Dei mercenari, una giovane coppia in rotta, un perito psichiatra intento a interrogare nel 1924 un serial killer, un asino nella neve, il tenutario iraniano di un locale berlinese a luci rosse, un dj, degli intellettuali tutti presi a discutere del futuro della democrazia, un attore che legge un discorso pronunciato da Himmler nel 1943 davanti a novantadue generali delle SS: sono solo alcuni dei personaggi che gli spettatori avranno occasione d’incontrare nei film di Romuald Karmakar.
Fin dai suoi primi film della metà degli anni Ottanta, il cineasta — nato nel 1965, autodidatta e ferocemente geloso della sua indipendenza — si serve della cinepresa per affrontare il mondo e la storia. Autore di più di venticinque film, Karmakar attraversa con il suo cinema la storia delle tecniche di ripresa: dalle pellicole Super8 degli esordi (come in Un’amicizia tedesca, del 1985, serie di falsi “home movie” riccamente documentati sulla vita di Hitler prima dell’ascesa al potere) al 35 millimetri di alcuni suoi film, fino all’odierno iPhone e alla videocamera digitale portatile del regista d’inchiesta. Così facendo, Karmakar ha percorso l’intero ventaglio dei generi cinematografici: corti e lungometraggi, fiction e documentari, produzioni commerciali classiche e film autoprodotti, soggetti storici e contemporanei.
Da questa filmografia poliedrica e intensa si dipanano alcune linee di forza precise: in primis, l’estrema attenzione alla verità del luogo e del tempo. Nei suoi film, i personaggi sono rinchiusi in spazi circoscritti; i documentari, a loro volta, inscrivono i soggetti filmati in ambienti estremamente dettagliati.

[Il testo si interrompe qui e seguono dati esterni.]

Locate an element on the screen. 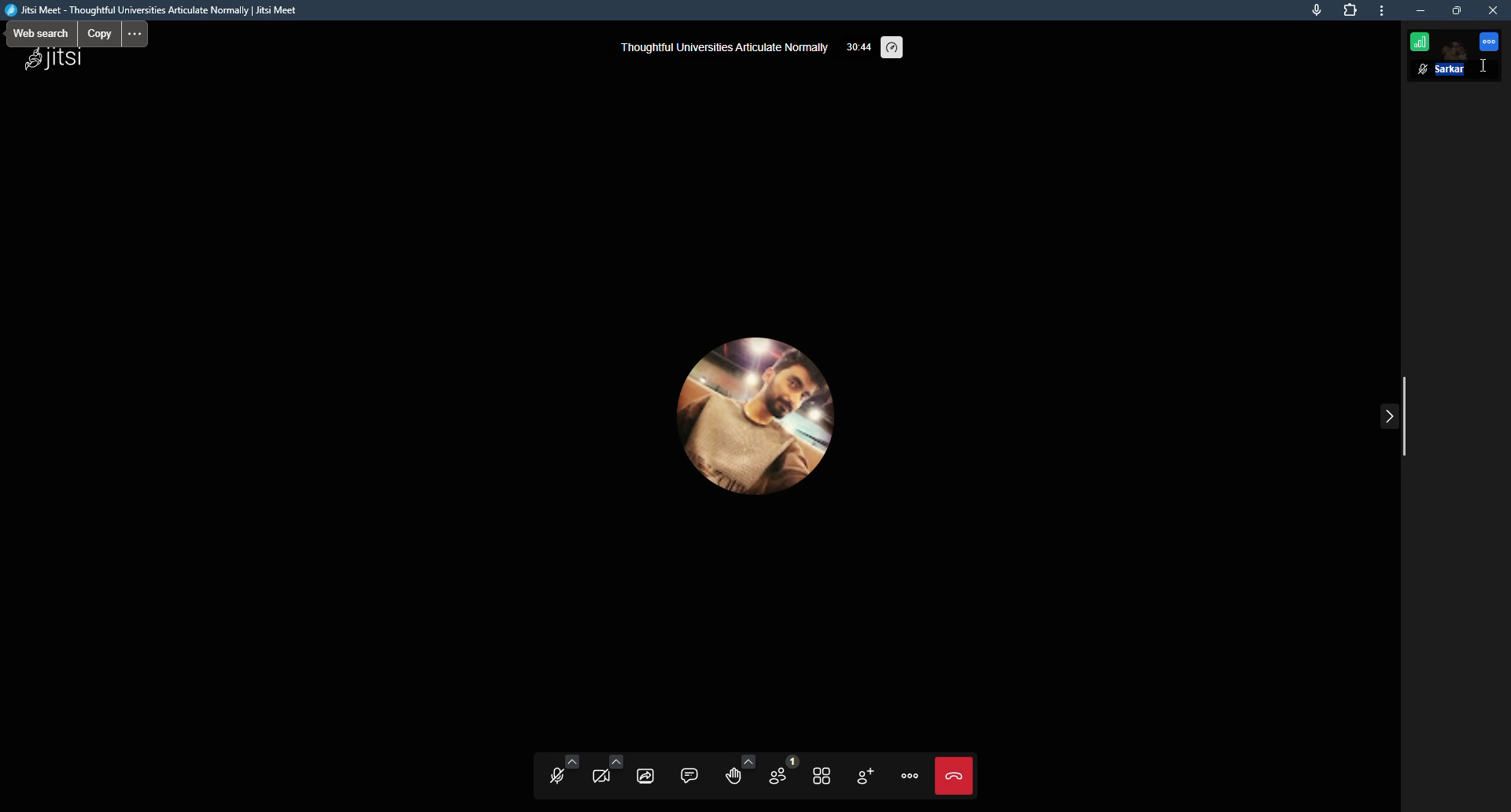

In Paese di sterminio (2003), Karmakar si spinge sino a contare i propri passi, con la videocamera in spalla, lungo il muro di cinta di un campo di sterminio nazista.

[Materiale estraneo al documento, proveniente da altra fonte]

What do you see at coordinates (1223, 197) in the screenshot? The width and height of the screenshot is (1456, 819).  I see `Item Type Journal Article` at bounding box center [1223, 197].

Pellicola dopo pellicola, il cineasta precisa la propria volontà d’investigare la nozione di lavoro, compreso quello del pensiero e della parola. Lavoro in tutte le sue accezioni, positive — quello del ricercatore protagonista de Ralf Otterpohl, esperto dell’acqua (2009), quello degli intellettuali di Attacco contro la democrazia (2012), quello del dj intento a preparare ed eseguire il suo set in Villalobos (2009) — o negative — la scuola di violenza per futuri mercenari di Warheads (1993), il verbo nazista ne Il progetto Himmler (2000), la predicazione salafita de I discorsi di Amburgo (2005).
In tutta la sua opera la parola gioca sempre un ruolo cruciale. Karmakar è in effetti l’inventore di un nuovo dispositivo, che potremmo definire “film discorsivo”. Così, ne Il progetto Himmler, un attore in borghese “legge” le tre ore di discorso del Reichführer-SS e, ne I discorsi di Amburgo, due ore di omelia dell’imam Fazazi. Se i testi sono sempre fedelmente documentari, le immagini sono invece puramente finzionali: è infatti l’attore Manfred Zapatka a interpretare i testi per restituire gli accenti di questi discorsi. A loro volta, i film girati in studio con più videocamere si configurano come dei documentari meta-cinematografici sulla loro stessa lavorazione. È questo lo strumento scelto da Karmakar per trasmettere allo spettatore queste parole d’odio e far sì che, dopo averle ascoltate, non possa uscirne indenne.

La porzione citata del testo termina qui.